[Exercise material Boundary: Start]

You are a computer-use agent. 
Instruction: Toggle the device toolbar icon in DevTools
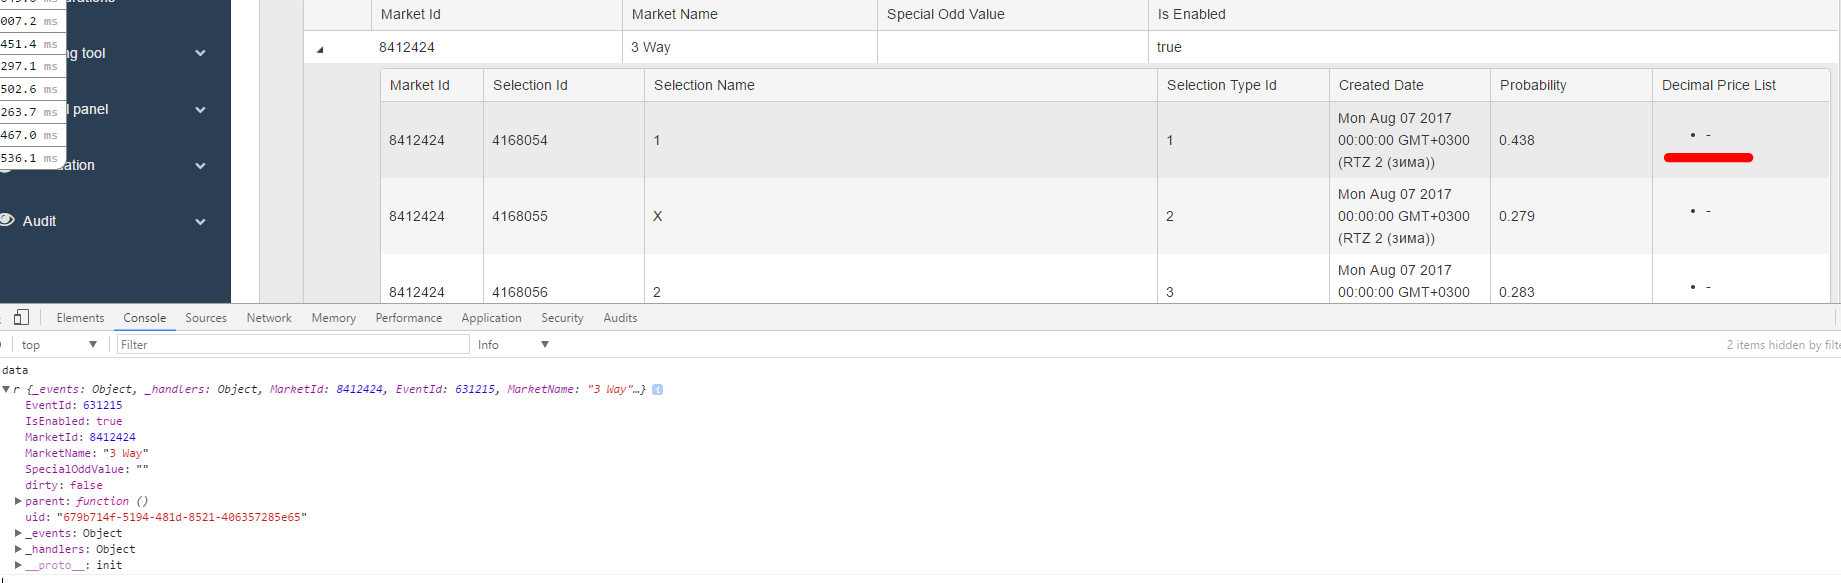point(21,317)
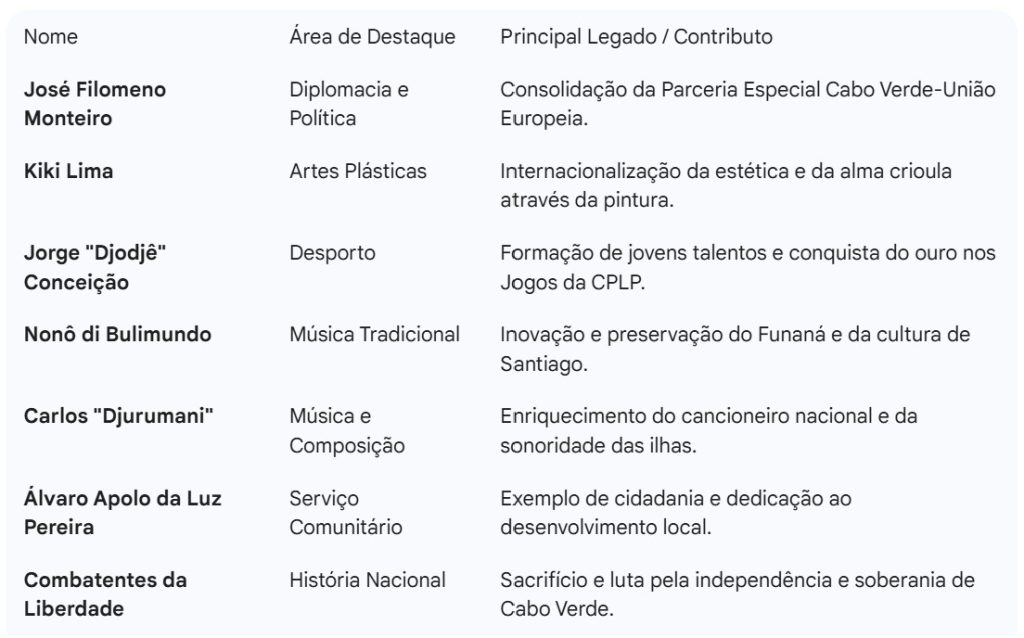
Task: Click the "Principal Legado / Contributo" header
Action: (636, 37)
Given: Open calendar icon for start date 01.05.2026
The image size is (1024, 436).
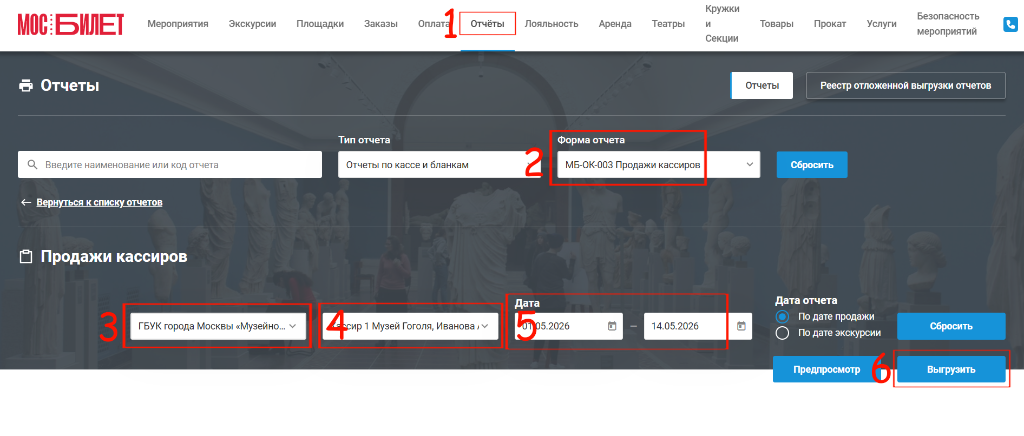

[Exercise material Boundary: End]

Repeat word for word the lines beginning at the one with "Instruction: Toggle the" and ending at the final line of the records above, both included, and no others. Leave the pictures out.

▶ Exercise result
Instruction: Toggle the device toolbar icon in DevTools
point(21,317)
Task: Click the "Principal Legado / Contributo" header
Action: (636, 37)
Given: Open calendar icon for start date 01.05.2026
The image size is (1024, 436).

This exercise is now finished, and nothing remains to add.